Text shown:
══════

Agreed. I think Springfield has fixed a lot of the issues on the newer production models and the price has dropped a few hundred making them a better value.
4-6 hours multiplied by whatever the gunsmith hourly rate is would be my guess. Gunsmith rates can vary widely so I cant really give you a dollar figure there.
Genius: The Mounting Screw Its Not Long, you don't even have to cut it... You just have to turn it on its side. It happens that one side has longer screws than the other.
A bit crazy isn't it? They have come down in price and I have gotten my hands on a newer production model and it's a lot better. But they beta tested the pistol on customers unfortunately. That new Kimber double stack is sweet. Why I would still prefer this personally is the compatibility with the (increasingly popular) 2011 platform. The Kimber looks like it has many proprietary parts which would limit how much I could modify it, and less options for magazines. But I like to modify my guns. I bet out of the box the Kimber would be a lot nicer and a better option if you had no plans to modify it. Thanks for watching!
@dltz i need to get some stones, i have files but those will take WWAAAYYY too much off. Id rather polish the MIM first. Even doing a monthly IDPA I'll probably never outshoot the MIM parts. And since Im looking to transition this into a carry piece to replace my 1911 Operator 45 I EDC (which is alot heavier lol) I dont want to drop the trigger pull thst much either so win win
@@EngineMedic7 having a good set of stones is key. The MIM parts in the prodigy are high quality. I doubt many people would ever get high enough round count to experience issues with them. I would be worried about the longevity and reliability of a really light trigger... like sub 2.5#. But other than that no issues. They clean up nice and you should be able to get whatever kind of trigger you want within reason. On some areas of MIM parts if they got a nasty parting seam or something I'll even start with a fine file. Of course not on a sear face or hammer hooks. The critical surfaces on the ignition parts were fine. Easy to clean up. Dense metal, no seams or flashing.
I really wanted this to be my next firearm but I keep running across videos like this. I feel like I heard they did some shadow updates to their production of these, but I dont know that for sure.
This one was pretty early production. Was rough but still functioned fine. I have gotten my hands on a newer production and it felt better. I don't think "shadow updates" is quite right although I understand what you mean by that. I think they have just better dialed in their manufacturing and tolerances on parts. I would say it's more of a safe bet to buy one now. The 4.25" version had less issues and I feel that slide length is better suited to the 9mm cartridge anyways.

══════

Provided records:

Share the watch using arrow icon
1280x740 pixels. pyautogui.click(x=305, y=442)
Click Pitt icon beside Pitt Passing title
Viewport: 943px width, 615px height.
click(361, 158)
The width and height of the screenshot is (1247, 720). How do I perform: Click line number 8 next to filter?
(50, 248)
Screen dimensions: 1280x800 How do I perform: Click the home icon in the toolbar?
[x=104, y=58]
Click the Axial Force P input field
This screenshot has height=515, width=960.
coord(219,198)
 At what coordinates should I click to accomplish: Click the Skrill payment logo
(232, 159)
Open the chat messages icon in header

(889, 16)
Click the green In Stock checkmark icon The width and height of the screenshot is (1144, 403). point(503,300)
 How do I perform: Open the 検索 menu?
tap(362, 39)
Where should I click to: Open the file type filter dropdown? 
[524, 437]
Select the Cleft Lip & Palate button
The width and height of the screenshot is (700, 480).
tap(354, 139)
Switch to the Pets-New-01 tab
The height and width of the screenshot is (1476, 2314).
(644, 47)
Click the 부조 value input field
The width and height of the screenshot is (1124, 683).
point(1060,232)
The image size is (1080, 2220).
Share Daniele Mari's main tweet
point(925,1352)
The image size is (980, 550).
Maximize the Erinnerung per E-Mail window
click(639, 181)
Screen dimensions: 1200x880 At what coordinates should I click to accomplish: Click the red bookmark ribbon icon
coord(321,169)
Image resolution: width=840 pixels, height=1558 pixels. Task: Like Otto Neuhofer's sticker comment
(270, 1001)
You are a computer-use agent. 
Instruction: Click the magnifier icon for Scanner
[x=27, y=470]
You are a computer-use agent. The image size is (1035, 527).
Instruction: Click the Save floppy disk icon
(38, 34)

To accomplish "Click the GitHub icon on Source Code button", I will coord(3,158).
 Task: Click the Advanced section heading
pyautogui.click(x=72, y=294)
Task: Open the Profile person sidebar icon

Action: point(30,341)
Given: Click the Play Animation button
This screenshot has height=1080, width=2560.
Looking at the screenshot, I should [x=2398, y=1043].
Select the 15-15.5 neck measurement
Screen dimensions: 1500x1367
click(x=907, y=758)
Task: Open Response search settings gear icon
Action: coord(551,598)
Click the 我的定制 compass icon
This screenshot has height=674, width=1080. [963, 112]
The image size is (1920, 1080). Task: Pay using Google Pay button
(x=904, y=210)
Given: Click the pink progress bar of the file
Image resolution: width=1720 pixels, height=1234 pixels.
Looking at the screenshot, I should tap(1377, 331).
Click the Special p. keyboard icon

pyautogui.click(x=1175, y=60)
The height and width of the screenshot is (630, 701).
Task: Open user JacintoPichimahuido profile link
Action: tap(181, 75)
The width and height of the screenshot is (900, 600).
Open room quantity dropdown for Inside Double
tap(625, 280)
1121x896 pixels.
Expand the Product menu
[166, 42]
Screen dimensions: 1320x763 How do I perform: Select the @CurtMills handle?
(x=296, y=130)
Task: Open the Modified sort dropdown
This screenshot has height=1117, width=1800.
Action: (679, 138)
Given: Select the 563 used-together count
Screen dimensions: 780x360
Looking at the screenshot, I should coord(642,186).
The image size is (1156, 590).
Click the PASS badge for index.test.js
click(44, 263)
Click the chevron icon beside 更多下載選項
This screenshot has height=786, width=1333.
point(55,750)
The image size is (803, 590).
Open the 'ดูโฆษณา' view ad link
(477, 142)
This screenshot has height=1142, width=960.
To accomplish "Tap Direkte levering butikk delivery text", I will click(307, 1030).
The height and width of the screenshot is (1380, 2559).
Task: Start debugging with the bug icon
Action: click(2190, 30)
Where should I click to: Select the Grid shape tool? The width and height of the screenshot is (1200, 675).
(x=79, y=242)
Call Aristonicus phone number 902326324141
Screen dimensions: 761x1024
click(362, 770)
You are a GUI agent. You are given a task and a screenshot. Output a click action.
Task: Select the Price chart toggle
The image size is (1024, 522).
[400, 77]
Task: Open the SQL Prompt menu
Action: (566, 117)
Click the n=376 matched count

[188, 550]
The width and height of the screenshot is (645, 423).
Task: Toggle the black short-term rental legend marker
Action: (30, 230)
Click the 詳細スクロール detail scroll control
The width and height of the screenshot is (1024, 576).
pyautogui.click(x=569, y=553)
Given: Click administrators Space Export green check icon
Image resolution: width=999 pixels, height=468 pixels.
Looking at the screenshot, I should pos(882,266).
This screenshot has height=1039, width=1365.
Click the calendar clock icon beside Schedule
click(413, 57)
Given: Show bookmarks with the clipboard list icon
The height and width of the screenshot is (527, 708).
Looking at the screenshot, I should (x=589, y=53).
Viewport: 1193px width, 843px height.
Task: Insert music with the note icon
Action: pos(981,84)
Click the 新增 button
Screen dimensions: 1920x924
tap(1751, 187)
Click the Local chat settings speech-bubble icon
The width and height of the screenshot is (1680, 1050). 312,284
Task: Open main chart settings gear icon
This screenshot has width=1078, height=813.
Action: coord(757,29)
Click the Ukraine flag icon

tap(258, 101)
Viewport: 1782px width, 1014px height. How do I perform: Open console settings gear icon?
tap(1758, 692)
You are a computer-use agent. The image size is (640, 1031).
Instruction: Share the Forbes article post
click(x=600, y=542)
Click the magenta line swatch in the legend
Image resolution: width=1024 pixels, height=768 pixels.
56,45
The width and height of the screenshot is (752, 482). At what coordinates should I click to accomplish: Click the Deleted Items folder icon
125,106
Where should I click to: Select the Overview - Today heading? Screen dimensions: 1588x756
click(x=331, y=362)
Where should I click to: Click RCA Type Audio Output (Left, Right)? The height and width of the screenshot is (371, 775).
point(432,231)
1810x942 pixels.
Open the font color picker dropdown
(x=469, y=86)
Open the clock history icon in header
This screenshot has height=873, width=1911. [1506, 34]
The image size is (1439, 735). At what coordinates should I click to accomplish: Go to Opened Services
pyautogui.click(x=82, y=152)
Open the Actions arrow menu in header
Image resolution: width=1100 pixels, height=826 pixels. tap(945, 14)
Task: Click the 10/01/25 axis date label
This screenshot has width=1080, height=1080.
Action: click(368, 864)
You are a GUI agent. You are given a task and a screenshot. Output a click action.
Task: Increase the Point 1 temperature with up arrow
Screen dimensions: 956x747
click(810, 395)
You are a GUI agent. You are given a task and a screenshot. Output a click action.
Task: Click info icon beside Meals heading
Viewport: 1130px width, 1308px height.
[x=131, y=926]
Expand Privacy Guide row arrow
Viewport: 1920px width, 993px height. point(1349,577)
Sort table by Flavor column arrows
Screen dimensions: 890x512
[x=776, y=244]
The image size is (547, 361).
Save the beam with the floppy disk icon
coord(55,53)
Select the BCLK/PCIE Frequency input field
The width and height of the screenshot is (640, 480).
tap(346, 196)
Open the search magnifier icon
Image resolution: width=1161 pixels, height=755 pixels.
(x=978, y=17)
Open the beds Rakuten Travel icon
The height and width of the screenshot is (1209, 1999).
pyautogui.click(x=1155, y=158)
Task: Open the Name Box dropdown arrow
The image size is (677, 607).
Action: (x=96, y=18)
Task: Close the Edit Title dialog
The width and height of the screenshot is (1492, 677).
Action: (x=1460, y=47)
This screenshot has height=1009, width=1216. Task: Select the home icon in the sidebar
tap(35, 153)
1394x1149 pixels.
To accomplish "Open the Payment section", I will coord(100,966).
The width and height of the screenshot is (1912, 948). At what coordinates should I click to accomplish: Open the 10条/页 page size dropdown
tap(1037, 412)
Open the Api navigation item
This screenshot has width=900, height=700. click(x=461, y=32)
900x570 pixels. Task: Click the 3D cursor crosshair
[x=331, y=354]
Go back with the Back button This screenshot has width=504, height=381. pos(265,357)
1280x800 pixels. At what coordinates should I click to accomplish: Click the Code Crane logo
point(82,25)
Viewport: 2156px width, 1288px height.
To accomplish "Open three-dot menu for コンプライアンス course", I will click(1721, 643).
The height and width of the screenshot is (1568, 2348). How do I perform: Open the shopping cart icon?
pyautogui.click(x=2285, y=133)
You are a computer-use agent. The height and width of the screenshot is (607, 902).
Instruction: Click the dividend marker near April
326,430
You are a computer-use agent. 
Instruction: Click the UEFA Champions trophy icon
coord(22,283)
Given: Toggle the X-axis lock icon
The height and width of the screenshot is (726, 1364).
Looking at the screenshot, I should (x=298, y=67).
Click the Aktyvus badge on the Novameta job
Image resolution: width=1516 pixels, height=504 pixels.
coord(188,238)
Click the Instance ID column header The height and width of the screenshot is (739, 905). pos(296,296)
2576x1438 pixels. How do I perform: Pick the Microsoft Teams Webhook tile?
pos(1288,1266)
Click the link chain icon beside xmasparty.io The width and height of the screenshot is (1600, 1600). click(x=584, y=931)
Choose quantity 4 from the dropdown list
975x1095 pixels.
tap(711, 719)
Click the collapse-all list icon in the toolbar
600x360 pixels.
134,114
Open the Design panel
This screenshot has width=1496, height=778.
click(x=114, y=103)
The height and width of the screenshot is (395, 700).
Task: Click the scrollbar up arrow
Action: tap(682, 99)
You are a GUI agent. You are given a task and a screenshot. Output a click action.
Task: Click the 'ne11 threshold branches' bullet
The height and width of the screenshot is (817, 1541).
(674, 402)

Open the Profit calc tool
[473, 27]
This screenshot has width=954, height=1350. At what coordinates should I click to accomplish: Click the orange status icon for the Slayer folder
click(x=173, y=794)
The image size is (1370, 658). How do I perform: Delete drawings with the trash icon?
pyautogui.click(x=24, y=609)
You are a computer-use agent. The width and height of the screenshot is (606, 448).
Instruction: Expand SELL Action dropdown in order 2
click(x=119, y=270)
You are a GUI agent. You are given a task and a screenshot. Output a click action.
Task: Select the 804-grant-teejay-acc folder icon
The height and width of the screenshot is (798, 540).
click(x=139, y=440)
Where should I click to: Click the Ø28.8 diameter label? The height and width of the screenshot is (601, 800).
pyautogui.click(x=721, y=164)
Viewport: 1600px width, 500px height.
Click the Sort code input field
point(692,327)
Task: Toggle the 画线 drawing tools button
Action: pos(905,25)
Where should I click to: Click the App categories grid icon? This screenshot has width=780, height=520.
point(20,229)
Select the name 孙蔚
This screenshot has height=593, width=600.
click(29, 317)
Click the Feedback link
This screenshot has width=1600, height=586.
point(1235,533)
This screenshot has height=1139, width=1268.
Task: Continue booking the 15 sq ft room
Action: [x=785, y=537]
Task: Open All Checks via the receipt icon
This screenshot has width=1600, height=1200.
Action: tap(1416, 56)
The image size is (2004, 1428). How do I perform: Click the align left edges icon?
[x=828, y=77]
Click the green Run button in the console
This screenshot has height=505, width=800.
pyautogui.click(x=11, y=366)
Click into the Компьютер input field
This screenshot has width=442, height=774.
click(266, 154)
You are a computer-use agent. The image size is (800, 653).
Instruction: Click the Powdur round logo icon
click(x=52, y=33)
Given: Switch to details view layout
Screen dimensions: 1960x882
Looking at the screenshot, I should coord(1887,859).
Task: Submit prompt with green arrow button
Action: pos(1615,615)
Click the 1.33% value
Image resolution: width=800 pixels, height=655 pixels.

══════

Problem set:
1. Change "tolerances" to "machining" in the pistol discussion, then give its passage from "I really wanted" up to and including "9mm cartridge anyways.".
2. State whether each statement agrees with the pistol discussion, answering yes or no and quoting the deciding words: (a) the newer production models cost more than before; (b) the 4.25" version had fewer issues; (c) a fine file may be used on a sear face.
3. Pick up the pistol discussion after its final sentence and continue it.

Expected answers:
1.
I really wanted this to be my next firearm but I keep running across videos like this. I feel like I heard they did some shadow updates to their production of these, but I dont know that for sure.
This one was pretty early production. Was rough but still functioned fine. I have gotten my hands on a newer production and it felt better. I don't think "shadow updates" is quite right although I understand what you mean by that. I think they have just better dialed in their manufacturing and machining on parts. I would say it's more of a safe bet to buy one now. The 4.25" version had less issues and I feel that slide length is better suited to the 9mm cartridge anyways.

2.
(a) No: "the price has dropped a few hundred making them a better value."
(b) Yes: "The 4.25" version had less issues"
(c) No: "Of course not on a sear face or hammer hooks."

3.
No affiliate link - I'm not cool enough to get paid to do this. There is a comment buried in a reply with this info but its hard to find so I'll repost it here: Here are some links: I use these for roughing in surfaces - they are very soft so get some honing solution. The 80-1000 grit set is nice for general use. www.amazon.com/CHEERBRIGHT-7pcs-Whetstone-Stone-Sharpening/dp/B0796RZL4N/ref=sr_1_16?crid=INKAR7LSC7AG&keywords=india%2Bstone&qid=1683730151&sprefix=india%2Bston%2Caps%2C144&sr=8-16&th=1 Honing solution: www.amazon.com/Smiths-HON1-4OZ-HON1-4oz-Honing-Solution/dp/B0013AXUOY/ref=sr_1_4?crid=PSXI2SQLKN6C&keywords=honing+solution&qid=1683730486&sprefix=honing+solutio%2Caps%2C153&sr=8-4 These are used for the next step - they are harder and finer and come in very handy shapes (the ruby stone): www.amazon.com/gp/product/B0796T3CT7/ref=ppx_yo_dt_b_search_asin_title?ie=UTF8&th=1 Here is the fine, hard and sharp edged stone I use for final polishing work: www.brownells.com/tools-cleaning/paint-metal-prep/abrasives-polishing/6-x-12-x-12-ceramic-stones/
It’s cerokote keep playing with slide of clean it and that’ll stop I have a 5” and no issues with about 300 round going to shoot again tomorrow just cleaned it
I've never had extraction issues with aluminum cases personally. Way more issues with steel case. I have shot thousands of rounds of this Al case ammo and it's generally been good. Certainly the optic plate mounting screw binding on the extractor would be a bigger issue to fix first.
The prodigy is a good gun if you want to tinker and can fix it up yourself. Generally yes, go with Staccato for better performance and reliability. The earlier prodigy pistols had more issues than current production ones.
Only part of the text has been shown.